TEXT SEGMENT:
■ ■ ■ ■ ■ ■ ■

2007-01-17 01:50:27 · 3 answers · asked by John K 3 in Business & Finance Taxes United States

3 answers

I've had an accountant doing my taxes all along so assuming he's doing what is allowed for the past 8 filings my husband & I jointly own a house with my aunt.
The mtg is in our name, but she's on the title. And we haven't had a problem with what we do,

We basically claim 2/3 on our return and my aunt has taken 1/3 on hers (some years we take it all due to her not having enough deductions to make filing anything more than the ez form in which case the deduction wouldn't matter any way) As long as you don't both claim full credit you shouldn't have a problem because the final outcome would add up correctly, even in an audit ... as long as bottom line isn't more than what's there.

I hope this helps ... you can always call the tax help lines to check for sure. I know even the irs has help lines.

2007-01-17 02:05:24 · answer #1 · answered by Chele 5 · 0 0

If you split the deduction, because you each need to exceed your standard deduction in order to benefit from itemizing. Then, chances are neither one of you will benefit. So my suggestion is that one of you take the whole deduction.

If neither one of you have child to claim, chances are whoever makes more money has higher marginal tax rate and therefore will benefit more from taking the entire deduction.

Whoever gets the benefit from the deduction to give the other person half seems like a civilized approach.

Best wishes.

2007-01-17 05:26:13 · answer #2 · answered by JQT 6 · 1 0

Look at the 1099 the bank will send you. If only your name is on it, then you should claim it all. Otherwise IRS will question you.

■ ■ ■ ■ ■ ■ ■

MATERIAL PROVIDED:
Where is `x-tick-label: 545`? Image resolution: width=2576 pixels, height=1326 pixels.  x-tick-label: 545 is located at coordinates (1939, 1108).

■ ■ ■ ■ ■ ■ ■

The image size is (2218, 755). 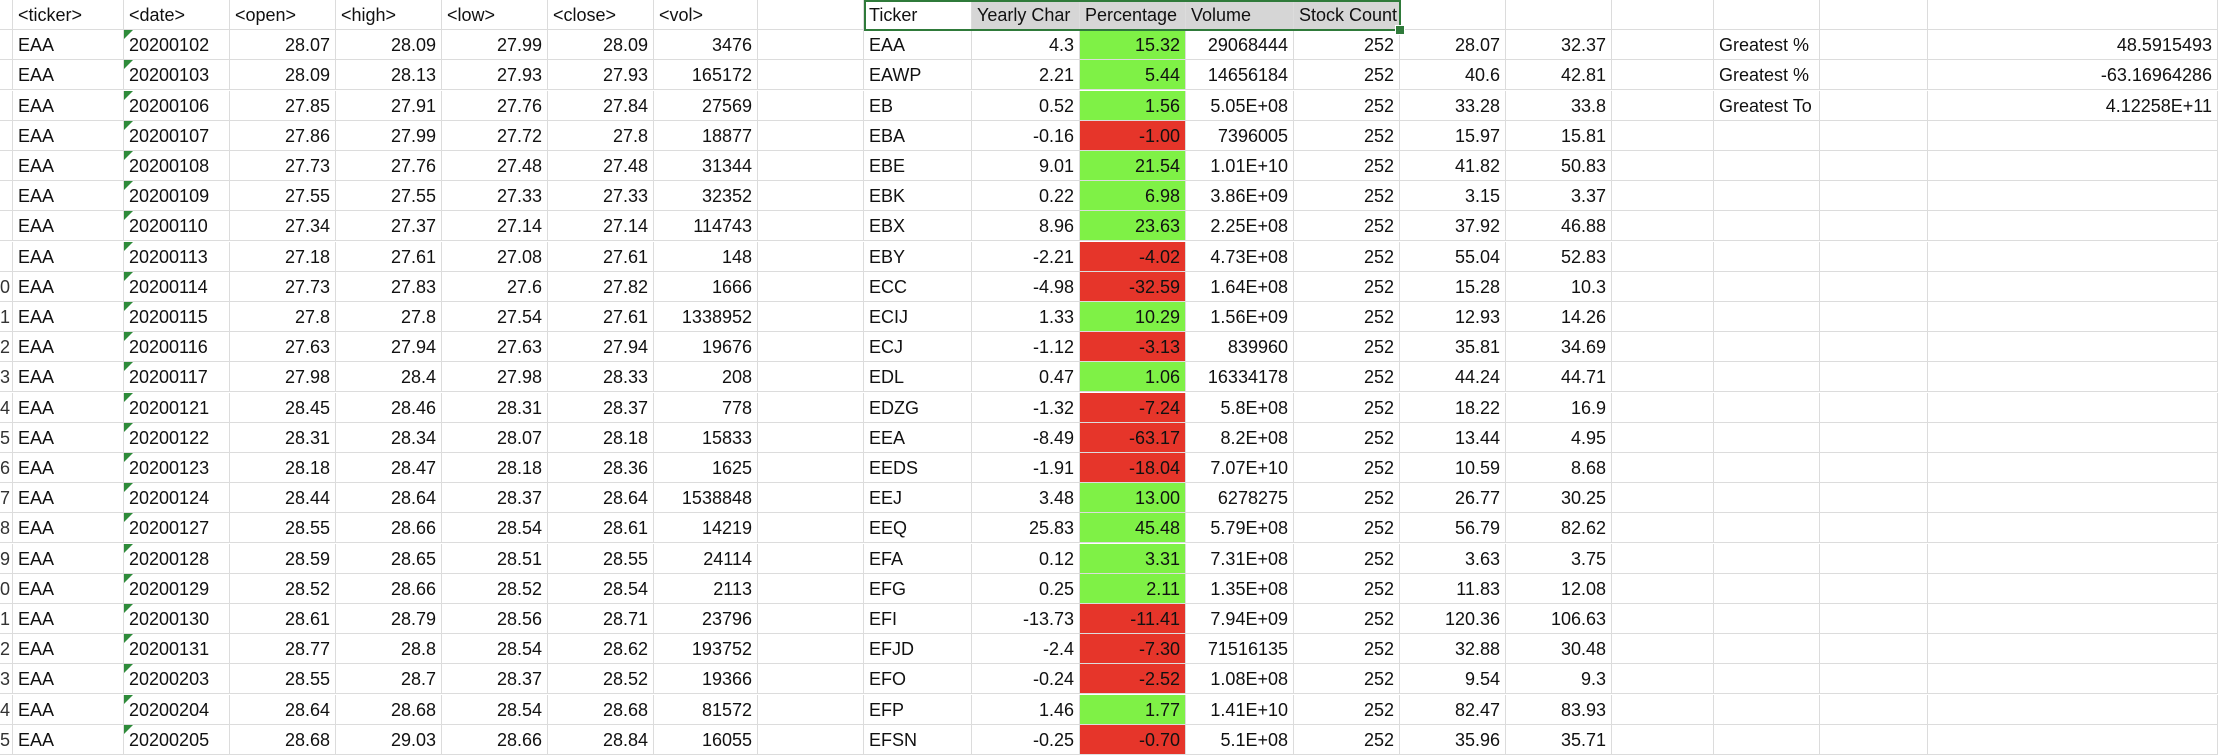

■ ■ ■ ■ ■ ■ ■

TASK GOAL: Rewrite the home-deduction text from "If you split" to "Best wishes.", changing "chances are" to "odds are".

TASK ANSWER:
If you split the deduction, because you each need to exceed your standard deduction in order to benefit from itemizing. Then, odds are neither one of you will benefit. So my suggestion is that one of you take the whole deduction.

If neither one of you have child to claim, odds are whoever makes more money has higher marginal tax rate and therefore will benefit more from taking the entire deduction.

Whoever gets the benefit from the deduction to give the other person half seems like a civilized approach.

Best wishes.